» **TASK TO CARRY OUT**
Where a line in the entries below contains the word "computer", it counts; give the total by itself.

===== RECORDS FOR THIS EXERCISE

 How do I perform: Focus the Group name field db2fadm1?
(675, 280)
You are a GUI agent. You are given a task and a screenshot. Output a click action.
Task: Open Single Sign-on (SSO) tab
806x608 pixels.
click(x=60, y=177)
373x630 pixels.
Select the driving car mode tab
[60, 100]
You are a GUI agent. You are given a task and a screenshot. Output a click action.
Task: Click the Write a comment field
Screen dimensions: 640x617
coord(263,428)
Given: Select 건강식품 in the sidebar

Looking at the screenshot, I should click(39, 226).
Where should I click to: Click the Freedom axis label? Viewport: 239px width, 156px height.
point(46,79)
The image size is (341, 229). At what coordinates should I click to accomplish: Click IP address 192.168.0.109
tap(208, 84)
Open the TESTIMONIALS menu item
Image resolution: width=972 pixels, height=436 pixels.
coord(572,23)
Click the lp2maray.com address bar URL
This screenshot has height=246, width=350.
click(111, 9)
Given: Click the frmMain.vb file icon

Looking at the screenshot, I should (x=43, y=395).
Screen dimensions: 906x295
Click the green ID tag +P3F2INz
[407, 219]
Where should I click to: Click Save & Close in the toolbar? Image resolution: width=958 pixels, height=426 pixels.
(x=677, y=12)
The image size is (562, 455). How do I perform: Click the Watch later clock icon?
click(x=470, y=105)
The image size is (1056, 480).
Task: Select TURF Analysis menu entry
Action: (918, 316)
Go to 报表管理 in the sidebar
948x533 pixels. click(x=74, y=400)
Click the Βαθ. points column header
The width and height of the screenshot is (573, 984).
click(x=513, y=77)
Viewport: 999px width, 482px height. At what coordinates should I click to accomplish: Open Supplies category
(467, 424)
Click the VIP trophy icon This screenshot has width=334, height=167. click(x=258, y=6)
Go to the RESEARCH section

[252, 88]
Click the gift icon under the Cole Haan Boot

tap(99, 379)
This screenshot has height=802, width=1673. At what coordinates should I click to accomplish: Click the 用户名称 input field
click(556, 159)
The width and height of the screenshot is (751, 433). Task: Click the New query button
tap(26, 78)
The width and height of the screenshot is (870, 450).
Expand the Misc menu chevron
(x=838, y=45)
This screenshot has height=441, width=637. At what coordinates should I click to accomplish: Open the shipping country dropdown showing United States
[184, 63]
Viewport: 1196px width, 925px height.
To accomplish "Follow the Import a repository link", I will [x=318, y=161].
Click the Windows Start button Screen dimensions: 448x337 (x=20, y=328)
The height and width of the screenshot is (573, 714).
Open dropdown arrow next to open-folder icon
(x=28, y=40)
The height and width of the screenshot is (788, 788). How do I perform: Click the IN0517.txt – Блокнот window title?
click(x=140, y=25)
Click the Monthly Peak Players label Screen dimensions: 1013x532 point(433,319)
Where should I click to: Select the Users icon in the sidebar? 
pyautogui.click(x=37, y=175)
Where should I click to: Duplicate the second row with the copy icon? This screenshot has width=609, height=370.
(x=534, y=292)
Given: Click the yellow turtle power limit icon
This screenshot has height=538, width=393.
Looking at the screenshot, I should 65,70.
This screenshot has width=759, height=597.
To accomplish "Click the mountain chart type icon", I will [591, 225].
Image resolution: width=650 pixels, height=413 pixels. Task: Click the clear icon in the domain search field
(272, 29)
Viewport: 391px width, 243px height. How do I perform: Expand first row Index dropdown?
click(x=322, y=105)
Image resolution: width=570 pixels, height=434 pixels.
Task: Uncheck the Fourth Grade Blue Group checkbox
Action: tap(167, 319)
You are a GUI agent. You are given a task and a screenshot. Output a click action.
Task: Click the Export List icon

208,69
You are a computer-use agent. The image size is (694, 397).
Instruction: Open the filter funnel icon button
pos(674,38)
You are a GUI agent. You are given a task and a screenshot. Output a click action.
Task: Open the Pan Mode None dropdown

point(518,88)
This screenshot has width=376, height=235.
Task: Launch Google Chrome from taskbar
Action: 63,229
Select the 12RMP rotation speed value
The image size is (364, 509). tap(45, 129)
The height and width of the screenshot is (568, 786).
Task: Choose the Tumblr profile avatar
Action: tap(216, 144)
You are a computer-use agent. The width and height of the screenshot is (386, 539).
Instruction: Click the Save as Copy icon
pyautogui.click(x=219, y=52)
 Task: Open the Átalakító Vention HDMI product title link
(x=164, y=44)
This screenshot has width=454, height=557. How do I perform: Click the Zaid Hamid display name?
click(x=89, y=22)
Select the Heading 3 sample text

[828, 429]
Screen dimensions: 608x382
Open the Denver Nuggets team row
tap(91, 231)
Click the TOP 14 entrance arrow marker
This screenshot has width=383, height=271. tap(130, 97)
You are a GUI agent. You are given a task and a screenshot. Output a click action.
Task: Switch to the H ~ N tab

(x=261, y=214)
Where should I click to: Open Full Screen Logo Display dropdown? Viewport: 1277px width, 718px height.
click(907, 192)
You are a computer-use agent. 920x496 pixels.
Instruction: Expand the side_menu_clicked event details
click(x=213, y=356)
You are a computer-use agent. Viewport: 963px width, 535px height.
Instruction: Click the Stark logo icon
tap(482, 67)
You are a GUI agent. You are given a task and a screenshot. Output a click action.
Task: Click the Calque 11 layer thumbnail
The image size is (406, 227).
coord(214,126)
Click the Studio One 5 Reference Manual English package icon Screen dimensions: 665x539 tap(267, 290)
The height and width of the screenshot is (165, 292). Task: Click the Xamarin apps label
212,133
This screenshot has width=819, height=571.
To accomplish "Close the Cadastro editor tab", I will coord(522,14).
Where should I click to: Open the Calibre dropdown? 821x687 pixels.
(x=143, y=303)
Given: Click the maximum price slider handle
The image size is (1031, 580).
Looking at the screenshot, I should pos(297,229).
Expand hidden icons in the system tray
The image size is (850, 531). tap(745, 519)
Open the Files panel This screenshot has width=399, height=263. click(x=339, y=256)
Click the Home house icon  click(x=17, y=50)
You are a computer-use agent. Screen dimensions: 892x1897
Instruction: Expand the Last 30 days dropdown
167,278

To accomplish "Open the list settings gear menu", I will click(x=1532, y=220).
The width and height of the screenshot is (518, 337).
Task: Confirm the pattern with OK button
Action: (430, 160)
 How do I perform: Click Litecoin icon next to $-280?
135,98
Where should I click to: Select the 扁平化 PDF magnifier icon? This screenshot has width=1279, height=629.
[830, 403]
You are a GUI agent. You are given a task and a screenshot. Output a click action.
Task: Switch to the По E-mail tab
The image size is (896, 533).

==========

» **ANSWER FOR THIS EXERCISE**
5